What needs to be done. Extract every line from the rows below that contains the word "perform", and copy each such line in full.

--- Start Listed entries ---

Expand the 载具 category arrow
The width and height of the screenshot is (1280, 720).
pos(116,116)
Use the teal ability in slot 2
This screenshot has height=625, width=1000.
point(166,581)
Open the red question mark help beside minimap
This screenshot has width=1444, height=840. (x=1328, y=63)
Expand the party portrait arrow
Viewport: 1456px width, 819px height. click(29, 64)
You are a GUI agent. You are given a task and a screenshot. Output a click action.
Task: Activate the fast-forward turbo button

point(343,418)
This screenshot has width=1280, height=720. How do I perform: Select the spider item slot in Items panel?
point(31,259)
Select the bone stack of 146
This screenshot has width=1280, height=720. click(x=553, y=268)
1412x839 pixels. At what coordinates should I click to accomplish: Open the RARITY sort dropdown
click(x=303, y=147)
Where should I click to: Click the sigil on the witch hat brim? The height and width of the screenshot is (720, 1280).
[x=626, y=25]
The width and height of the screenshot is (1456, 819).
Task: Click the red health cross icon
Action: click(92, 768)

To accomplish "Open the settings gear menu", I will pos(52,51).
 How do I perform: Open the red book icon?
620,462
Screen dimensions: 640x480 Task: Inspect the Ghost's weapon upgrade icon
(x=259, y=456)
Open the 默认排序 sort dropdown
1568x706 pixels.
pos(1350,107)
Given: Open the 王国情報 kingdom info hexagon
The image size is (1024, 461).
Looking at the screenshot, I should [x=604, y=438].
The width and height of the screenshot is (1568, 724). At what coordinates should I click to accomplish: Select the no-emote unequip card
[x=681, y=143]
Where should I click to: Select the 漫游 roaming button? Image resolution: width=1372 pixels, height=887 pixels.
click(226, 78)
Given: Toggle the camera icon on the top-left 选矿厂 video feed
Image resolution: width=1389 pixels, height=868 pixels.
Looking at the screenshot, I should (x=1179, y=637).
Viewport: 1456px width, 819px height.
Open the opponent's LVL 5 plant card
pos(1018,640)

--- End Listed entries ---

Reply to the task.
This screenshot has width=1280, height=720. How do I perform: Select the spider item slot in Items panel?
 How do I perform: Open the red book icon?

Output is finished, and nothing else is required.